§ Exercise instructions
Copy word for word the part of the article on Rakuten Mobile's energy savings that begins with the words containing "- The data-hungry" and ends with "15% and 20%.".

§ Document segment
■ ■ ■

- The data-hungry user base of Japan’s newest mobile operator continues to grow
- One of Rakuten Mobile’s current areas of focus is greater energy efficiency
- It is putting its RAN intelligent controller (RIC) to work next year as part of a broader campaign to reduce power consumption by up to 20%
As Japan’s newest telco, Rakuten Mobile, continues to grow its customer base and network data traffic, it is introducing multiple green network initiatives, including the commercial deployment of its RAN intelligent controller (RIC) platform, that it hopes will lead to energy savings of between 15% and 20%.
During a webcast briefing with analysts and the media on Tuesday (19 November), Sharad Sriwastawa, co-CEO of Rakuten Mobile and president of its vendor unit Rakuten Symphony, provided an update on the operator’s progress (of which more later). He outlined a number of initiatives, including one aimed at improving the energy efficiency of its network operations, something that all mobile operators are seeking to achieve in order to keep operating costs under control as more and more data is transported over their networks: Rakuten Mobile users, for example, are currently consuming 30 GBytes of data per month.

■ ■ ■

§ Supplied data
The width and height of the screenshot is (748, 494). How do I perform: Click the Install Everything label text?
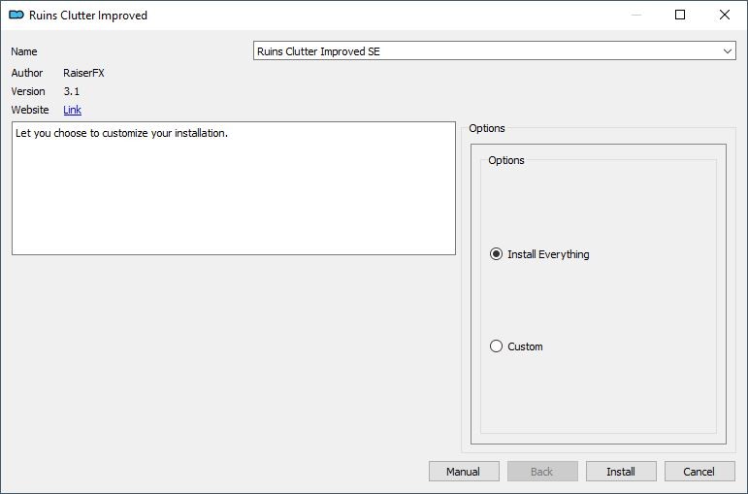coord(548,254)
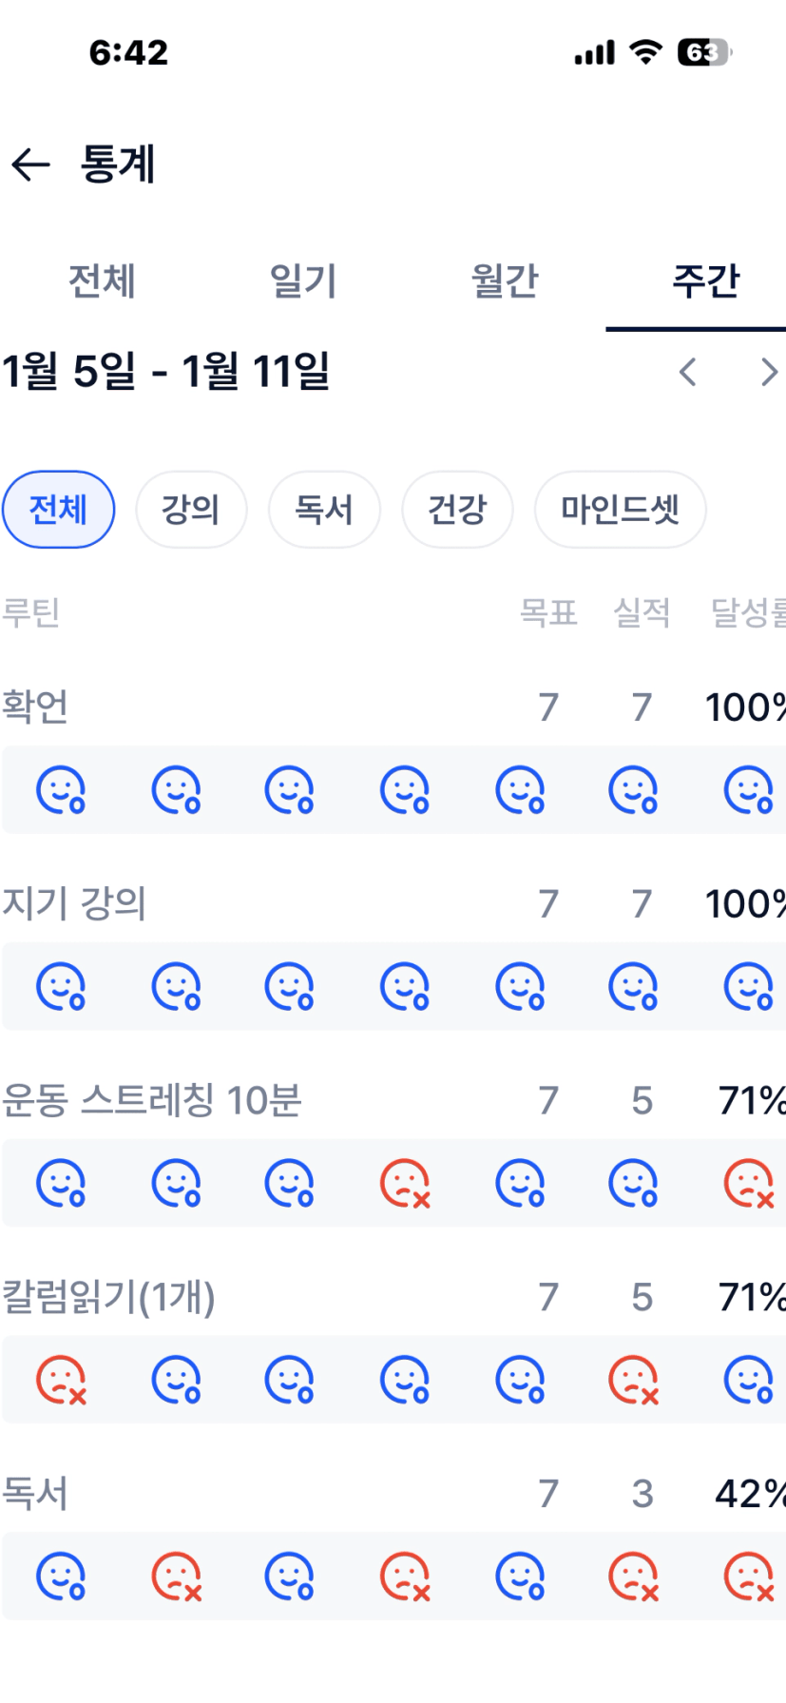Choose the 건강 filter chip

457,510
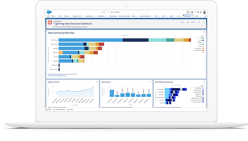Expand the Margin by Month chart
The height and width of the screenshot is (141, 248).
pyautogui.click(x=96, y=82)
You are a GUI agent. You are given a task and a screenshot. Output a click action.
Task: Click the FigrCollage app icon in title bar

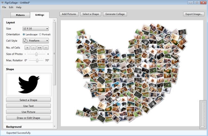point(3,2)
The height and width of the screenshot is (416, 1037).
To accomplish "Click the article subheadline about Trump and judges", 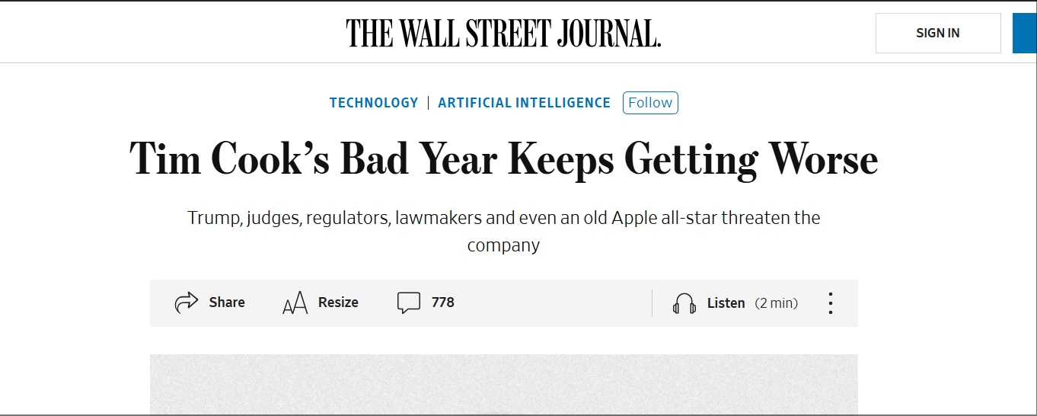I will tap(503, 231).
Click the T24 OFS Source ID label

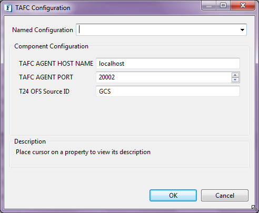coord(44,92)
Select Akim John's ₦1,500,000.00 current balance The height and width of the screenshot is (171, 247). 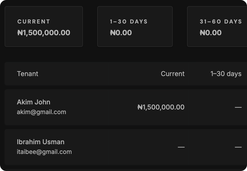161,107
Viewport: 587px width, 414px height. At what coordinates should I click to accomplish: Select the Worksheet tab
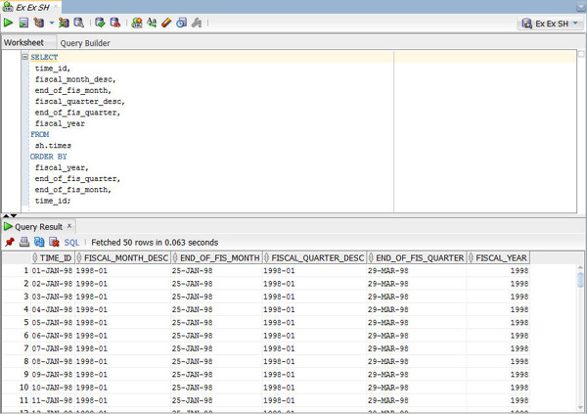(24, 43)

■ ■ ■

§ Task output
- The data-hungry user base of Japan’s newest mobile operator continues to grow
- One of Rakuten Mobile’s current areas of focus is greater energy efficiency
- It is putting its RAN intelligent controller (RIC) to work next year as part of a broader campaign to reduce power consumption by up to 20%
As Japan’s newest telco, Rakuten Mobile, continues to grow its customer base and network data traffic, it is introducing multiple green network initiatives, including the commercial deployment of its RAN intelligent controller (RIC) platform, that it hopes will lead to energy savings of between 15% and 20%.